Tears flooded her throat. No. He mustn’t notice. Forcing the harsh despair from her voice, she murmured, I’ll miss you. He smiled distractedly, checking his watch, already on his way out. Don’t suffocate him, she lectured herself. But she wished, oh dear God, how she wished it was just a little harder for him to walk away.

(This is a response to the 100 words challenge in Velvet Verbosity. The word for the week was “harsh”.)

The Thief’s Story

It came to him unbidden, his father’s memory. Here, in his slow execution, it wasn’t his crimes that haunted Ishmael but Abba’s unwavering faith during his severed life. Stoned to death on false accusations, Abba had been innocent, a pawn in games of power.

As was the man dying excruciatingly beside him. Ishmael knew it as surely as he knew of his own guilt — the teacher was blameless. He could also be something more, someone Abba would have recognized. His corrupted heart, humbled at last, could not reject it. Offering what faith he had, he pleaded, “Remember me in Paradise.”

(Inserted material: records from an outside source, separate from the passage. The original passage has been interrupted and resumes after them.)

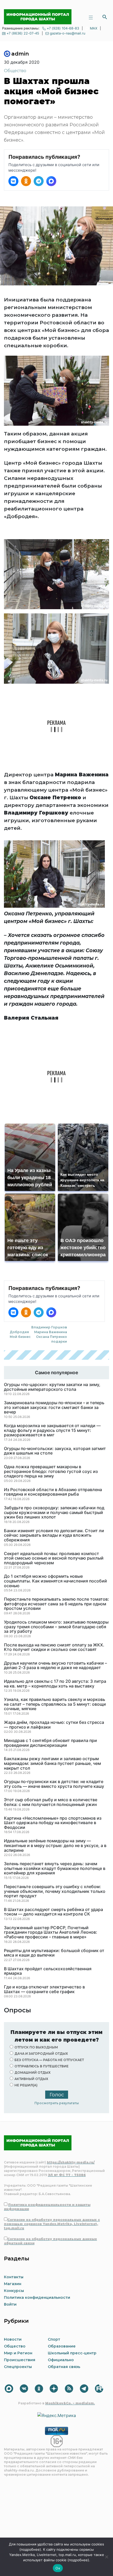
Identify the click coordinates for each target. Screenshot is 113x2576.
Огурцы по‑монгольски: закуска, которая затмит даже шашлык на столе (55, 1451)
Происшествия (19, 2359)
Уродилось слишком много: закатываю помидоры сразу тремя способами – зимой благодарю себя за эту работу (56, 1627)
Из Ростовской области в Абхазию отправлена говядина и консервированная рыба (53, 1492)
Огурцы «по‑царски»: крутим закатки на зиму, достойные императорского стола (52, 1387)
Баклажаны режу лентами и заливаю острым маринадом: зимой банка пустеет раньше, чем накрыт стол (52, 1763)
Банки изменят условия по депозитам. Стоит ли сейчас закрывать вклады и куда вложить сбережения (54, 1535)
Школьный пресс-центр (72, 2353)
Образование (62, 2346)
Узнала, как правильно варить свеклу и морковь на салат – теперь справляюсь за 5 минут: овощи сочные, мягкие (55, 1704)
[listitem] (13, 181)
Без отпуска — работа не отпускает (49, 2060)
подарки (59, 1341)
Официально (61, 2359)
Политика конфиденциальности (37, 2297)
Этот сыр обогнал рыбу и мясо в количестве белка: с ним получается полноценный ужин (50, 1802)
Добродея (19, 1332)
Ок (57, 2568)
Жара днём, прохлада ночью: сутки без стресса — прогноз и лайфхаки (54, 1724)
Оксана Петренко (51, 1337)
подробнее (30, 2549)
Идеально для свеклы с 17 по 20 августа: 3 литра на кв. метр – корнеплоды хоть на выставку (55, 1683)
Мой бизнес (20, 1337)
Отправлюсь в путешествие (41, 2066)
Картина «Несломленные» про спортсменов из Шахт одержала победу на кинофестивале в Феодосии (52, 1823)
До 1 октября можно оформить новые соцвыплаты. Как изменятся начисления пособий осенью (55, 1581)
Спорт (54, 2339)
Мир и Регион (18, 2353)
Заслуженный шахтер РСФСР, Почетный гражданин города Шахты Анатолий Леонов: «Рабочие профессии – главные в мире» (50, 1932)
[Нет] (106, 2556)
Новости (13, 2339)
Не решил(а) (26, 2085)
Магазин (12, 2283)
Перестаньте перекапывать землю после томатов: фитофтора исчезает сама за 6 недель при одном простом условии (56, 1604)
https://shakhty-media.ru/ (71, 2162)
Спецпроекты (18, 2366)
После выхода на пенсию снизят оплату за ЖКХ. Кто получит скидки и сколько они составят (54, 1647)
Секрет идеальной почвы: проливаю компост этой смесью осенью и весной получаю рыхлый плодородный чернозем (54, 1558)
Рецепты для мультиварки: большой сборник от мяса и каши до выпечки (54, 1953)
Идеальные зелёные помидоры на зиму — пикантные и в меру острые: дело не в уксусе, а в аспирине (55, 1846)
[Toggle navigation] (90, 17)
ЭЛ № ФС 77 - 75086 (67, 2175)
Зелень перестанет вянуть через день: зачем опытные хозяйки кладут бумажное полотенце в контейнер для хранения (54, 1868)
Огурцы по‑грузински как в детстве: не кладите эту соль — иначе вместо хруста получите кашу (54, 1784)
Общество (15, 70)
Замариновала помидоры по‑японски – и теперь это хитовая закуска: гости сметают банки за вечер (54, 1407)
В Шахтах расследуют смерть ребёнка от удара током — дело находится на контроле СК (53, 1912)
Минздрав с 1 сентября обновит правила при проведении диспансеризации (50, 1743)
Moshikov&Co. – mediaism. (70, 2403)
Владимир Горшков (49, 1327)
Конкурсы (14, 2290)
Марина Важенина (50, 1332)
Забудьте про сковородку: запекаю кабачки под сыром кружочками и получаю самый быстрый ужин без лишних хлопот (54, 1513)
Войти (10, 2304)
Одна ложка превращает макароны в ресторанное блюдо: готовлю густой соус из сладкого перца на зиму (51, 1471)
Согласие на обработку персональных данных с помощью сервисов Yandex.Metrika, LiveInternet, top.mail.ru (52, 2224)
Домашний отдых (32, 2072)
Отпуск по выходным (36, 2047)
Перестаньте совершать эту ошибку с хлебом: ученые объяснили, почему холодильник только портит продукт (54, 1891)
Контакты (13, 2277)
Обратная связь (64, 2366)
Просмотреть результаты (56, 2103)
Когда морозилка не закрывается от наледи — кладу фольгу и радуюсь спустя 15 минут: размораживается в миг (52, 1430)
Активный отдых (31, 2079)
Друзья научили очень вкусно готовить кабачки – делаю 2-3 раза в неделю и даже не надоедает (55, 1665)
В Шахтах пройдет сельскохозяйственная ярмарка (47, 1971)
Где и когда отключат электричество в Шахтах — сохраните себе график (44, 1989)
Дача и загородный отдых (41, 2054)
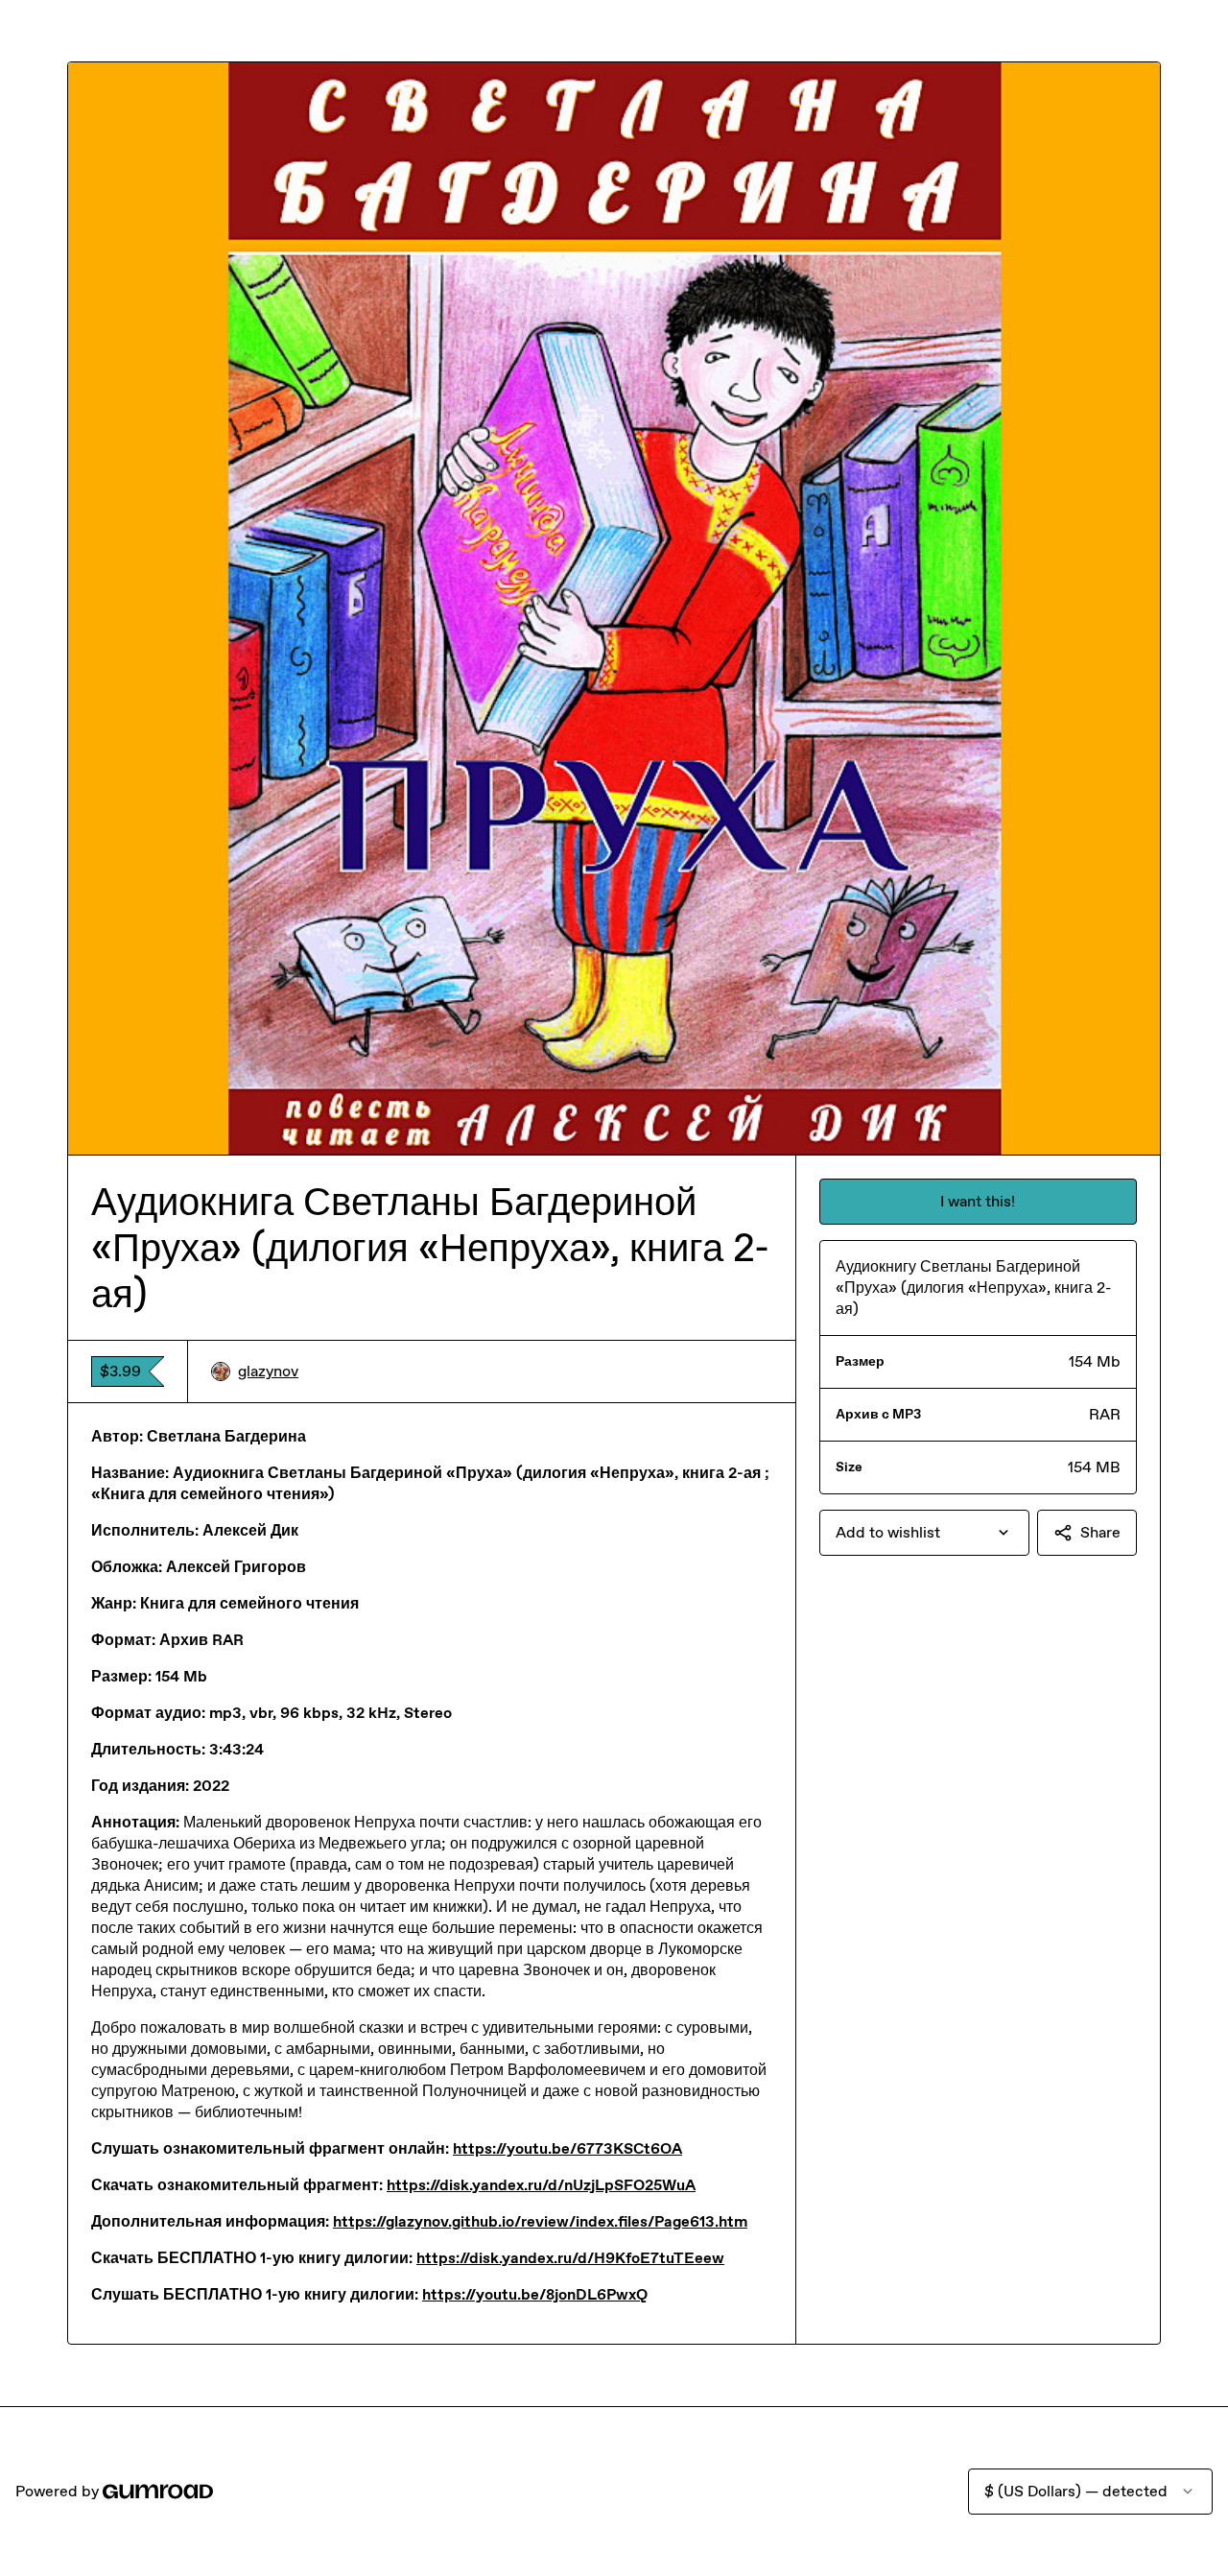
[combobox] (924, 1533)
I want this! (977, 1201)
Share (1100, 1532)
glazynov (268, 1371)
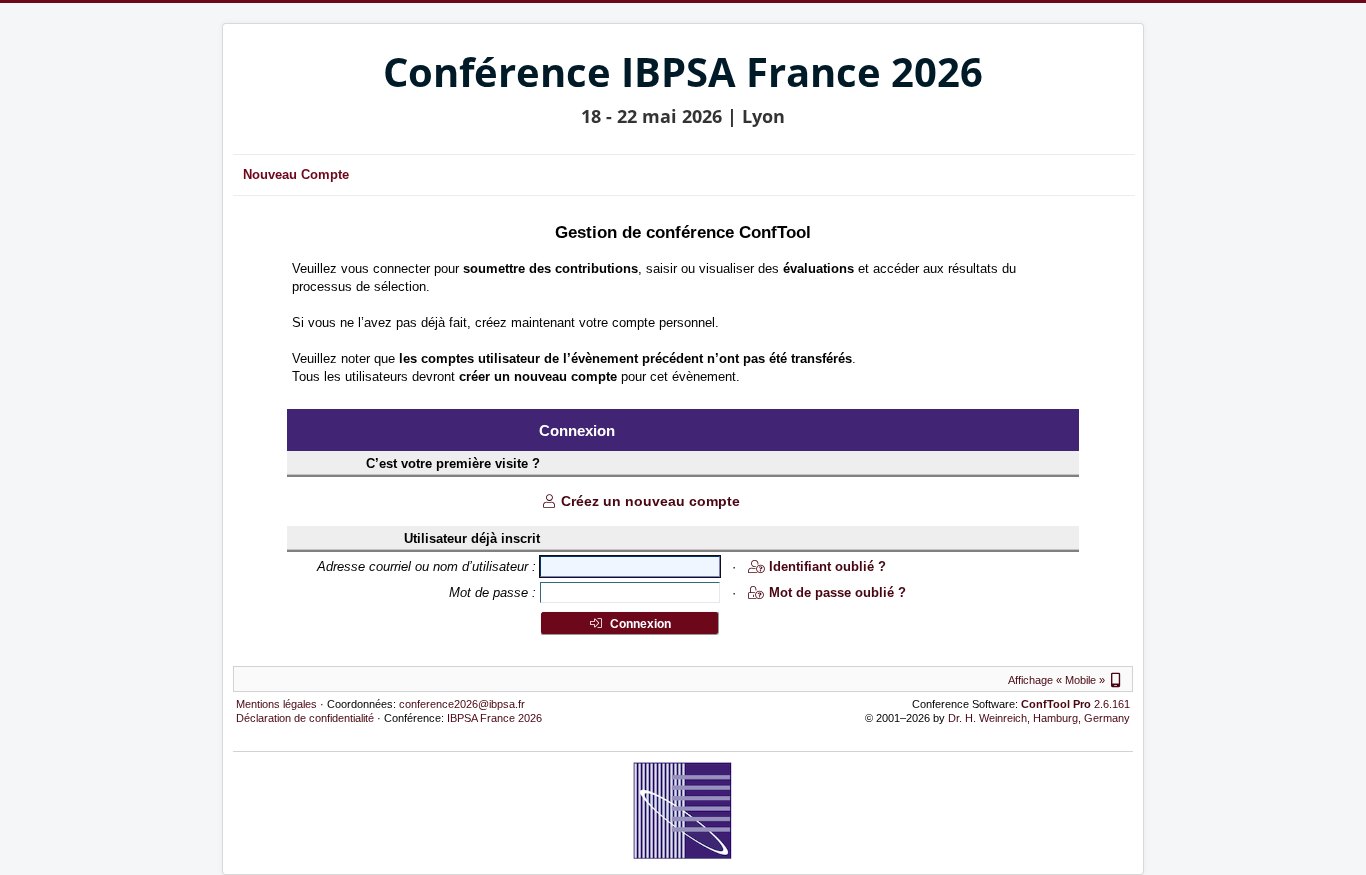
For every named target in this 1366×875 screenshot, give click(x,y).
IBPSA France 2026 (494, 718)
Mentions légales (276, 704)
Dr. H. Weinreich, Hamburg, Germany (1039, 718)
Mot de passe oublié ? (837, 592)
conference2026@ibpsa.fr (462, 704)
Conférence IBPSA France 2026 (683, 71)
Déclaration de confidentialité (305, 718)
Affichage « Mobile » (1067, 680)
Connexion (639, 624)
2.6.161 (1075, 704)
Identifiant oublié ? (827, 566)
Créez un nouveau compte (650, 501)
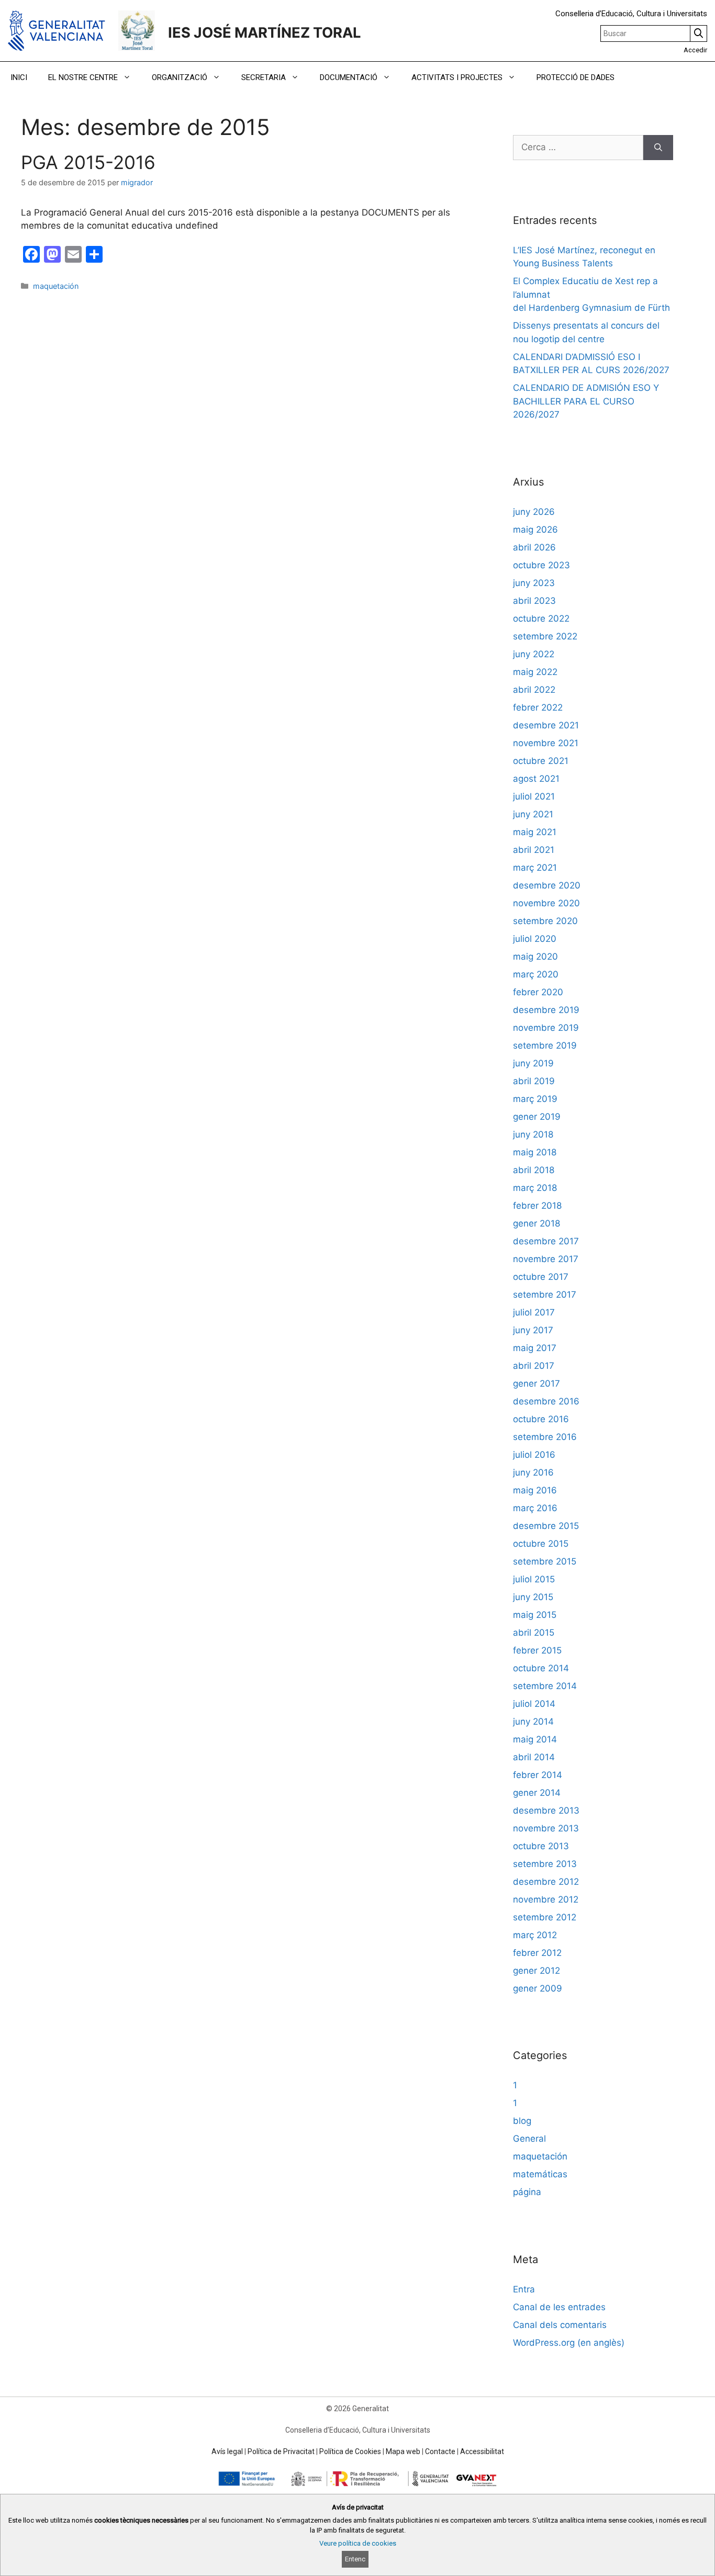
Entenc (355, 2559)
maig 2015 (534, 1615)
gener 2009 (537, 1988)
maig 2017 (534, 1348)
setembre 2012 (544, 1917)
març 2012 (535, 1935)
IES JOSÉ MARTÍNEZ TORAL (264, 32)
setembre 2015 (544, 1561)
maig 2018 (534, 1152)
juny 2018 (533, 1134)
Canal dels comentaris (560, 2325)
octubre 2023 (541, 565)
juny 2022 (533, 654)
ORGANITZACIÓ (179, 77)
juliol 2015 (534, 1579)
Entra (524, 2289)
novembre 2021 (545, 743)
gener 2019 (537, 1116)
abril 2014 (534, 1757)
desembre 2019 (546, 1010)
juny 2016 (533, 1472)
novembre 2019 (546, 1027)
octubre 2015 (540, 1543)
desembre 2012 (546, 1881)
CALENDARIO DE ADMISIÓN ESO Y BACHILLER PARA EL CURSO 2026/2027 (586, 401)
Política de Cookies (350, 2451)
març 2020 (535, 974)
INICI (18, 77)
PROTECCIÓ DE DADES (576, 77)
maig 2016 (535, 1490)
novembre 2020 (546, 903)
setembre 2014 (545, 1686)
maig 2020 (535, 956)
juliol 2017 (534, 1312)
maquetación (56, 286)
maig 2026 (535, 529)
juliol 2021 (534, 796)
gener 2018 (536, 1223)
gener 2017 (536, 1383)
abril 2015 (533, 1632)
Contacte (440, 2451)
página (527, 2192)
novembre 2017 (545, 1259)
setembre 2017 (544, 1294)
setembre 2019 (545, 1045)
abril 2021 (533, 850)
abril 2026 (534, 547)
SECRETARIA (263, 77)
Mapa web (403, 2451)
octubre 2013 (541, 1846)
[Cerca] (658, 147)
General (529, 2138)
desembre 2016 (546, 1401)
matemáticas (540, 2174)
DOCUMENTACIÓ (348, 77)
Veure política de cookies (357, 2543)
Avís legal (227, 2451)
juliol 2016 (534, 1454)
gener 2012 (536, 1970)
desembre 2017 (546, 1241)
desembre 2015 (546, 1526)
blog (522, 2121)
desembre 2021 (546, 725)
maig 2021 (534, 832)
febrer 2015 (537, 1650)
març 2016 (535, 1508)
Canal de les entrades (559, 2307)
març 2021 (535, 867)
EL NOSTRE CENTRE (83, 77)
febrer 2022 (538, 707)
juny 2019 (533, 1063)
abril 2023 (534, 600)
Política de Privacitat (281, 2451)
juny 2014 (533, 1721)
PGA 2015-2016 (88, 162)
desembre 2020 (546, 885)
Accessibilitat (482, 2451)
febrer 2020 (538, 992)
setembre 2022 (545, 636)
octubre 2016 (541, 1419)
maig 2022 (535, 672)
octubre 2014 (541, 1668)
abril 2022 (534, 689)
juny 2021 (533, 814)
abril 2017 (533, 1365)
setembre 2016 (545, 1437)
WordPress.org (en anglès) (568, 2342)
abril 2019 (534, 1081)
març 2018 (535, 1188)
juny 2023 (534, 583)
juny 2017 (533, 1330)
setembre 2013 (545, 1864)
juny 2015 (533, 1597)
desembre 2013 (546, 1810)
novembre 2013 (546, 1828)
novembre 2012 (545, 1899)
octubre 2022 (541, 618)
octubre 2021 (540, 761)
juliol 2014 (534, 1703)
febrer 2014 (537, 1775)
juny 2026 (534, 512)
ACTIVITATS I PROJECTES (456, 77)
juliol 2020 (534, 938)
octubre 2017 (540, 1277)
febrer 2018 (537, 1205)
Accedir (695, 50)
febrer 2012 (537, 1953)
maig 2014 (535, 1739)
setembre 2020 (545, 921)
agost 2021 (536, 778)
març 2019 (535, 1099)
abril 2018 (533, 1170)
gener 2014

(This is a response to the 100 words challenge in Velvet Verbosity. The word for the week was “unbidden”. I chose this subject because I’ve always wondered about that thief who acknowledged Jesus as he was crucified. What sort of man was he, that he recognized the Messiah in that horrible moment of death when others, even his fellow condemned criminal, did not? This story is just my way of making up an answer to that question. I thought it would be as good a reason to write as any. :-))

 

Her Secret Life

This is a story for Microfiction Monday, hosted on Stony River. The challenge is to write a 140 character tale based on the photograph or illustration provided every week. This one’s my first try. You can join, too!

 

A bread/water diet, witch’s orders. Stupid Princess Pageant. Una realized the jousting outfit under her gown made her look fat. No one knew.